◆ Extract ◆
Bashkortostan participated in the Turkvision Song Contest 2013 with the song "Kuray Şarkısı", performed by Diana Ishniyazova. The Bashkir entry for the 2013 contest in Eskişehir, Turkey was selected through a national final organised by Bashkir broadcaster Kuray Television (KTV). The national final consisted of seventeen competing acts participating in a televised production where the winner was be determined by 100% votes of jury members made up of music professionals. Ishniyazova failed to qualify from the semi-finals of the contest.

Background

The 2013 contest was Bashkortostan's debut appearance, as it was the inaugural contest. Bashkir broadcaster KTV was the organiser of the Bashkir entry for 2013.

◆ Information supplied ◆
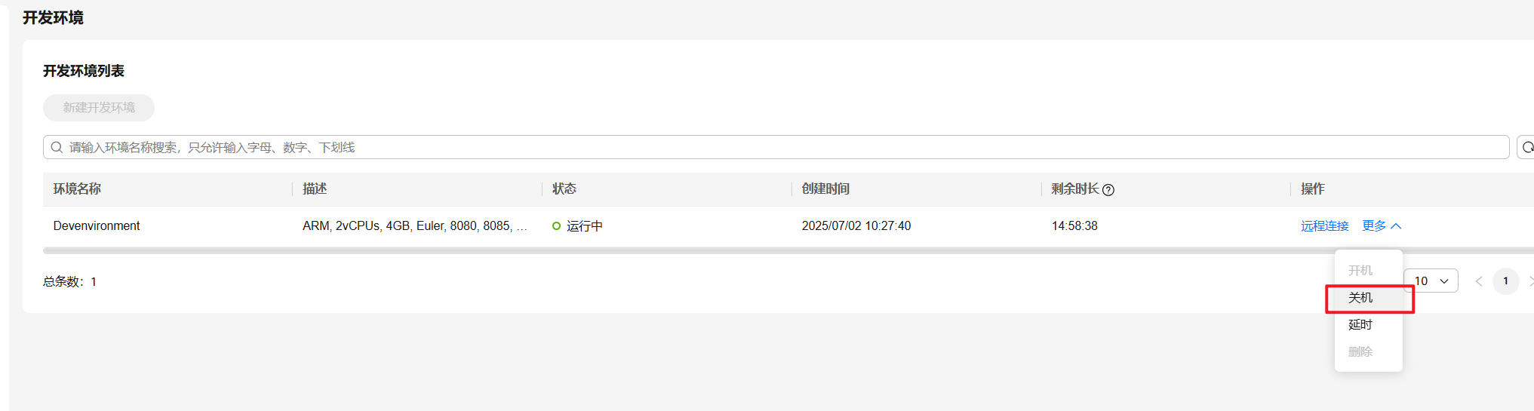Viewport: 1534px width, 411px height.
Task: Click the 新建开发环境 button
Action: tap(99, 108)
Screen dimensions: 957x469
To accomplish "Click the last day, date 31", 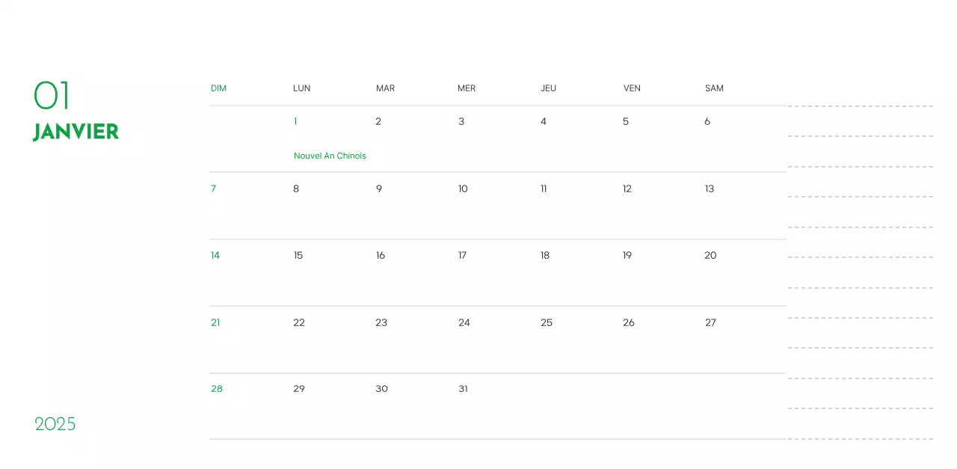I will point(463,389).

◆ Instructions ◆
1. Do the following statements agree with the text about Bashkortostan at the Turkvision Song Contest 2013? For each one, answer yes or no and quote the words from the text that decide it.
(a) Seventeen acts competed in the national final.
(b) Diana Ishniyazova went on to the final of the contest.
(c) The 2013 contest took place in Eskişehir, Turkey.
2. Repeat the part of the text on Bashkortostan at Turkvision 2013 between "The 2013 contest was" and "entry for 2013.", inclusive.
3. Carry on the text about Bashkortostan's Turkvision 2013 entry from the point where it ends.

◆ Solved tasks ◆
1.
(a) Yes: "The national final consisted of seventeen competing acts"
(b) No: "Ishniyazova failed to qualify from the semi-finals of the contest."
(c) Yes: "The Bashkir entry for the 2013 contest in Eskişehir, Turkey"

2.
The 2013 contest was Bashkortostan's debut appearance, as it was the inaugural contest. Bashkir broadcaster KTV was the organiser of the Bashkir entry for 2013.

3.
Before Turkvision

National final
Bashkortostan made their debut in the Turkvision Song Contest 2013 festival, in Eskişehir, Turkey. The Bashkir broadcaster Kuray Television organised the entry selection, which took place on 16 November 2013. A total of 17 singers participated in the national selection. The national final was however disrupted due to a fire breaking out at the venue during the show, "The Lights of Ufa" with approximately 1,000 in attendance were evacuated to safety. As a result, the national final was rescheduled to a later date.

The national selection was rescheduled for 5 December 2013, 17 artists participated, with Diana Ishniyazova being selected to represent Bashkortostan.

At Turkvision
At the semi final of Turkvizyon 2013 on 19 December, Bashkortostan performed third, following the entry from  and before . However, they failed to qualify to the grand final which took place on 21 December.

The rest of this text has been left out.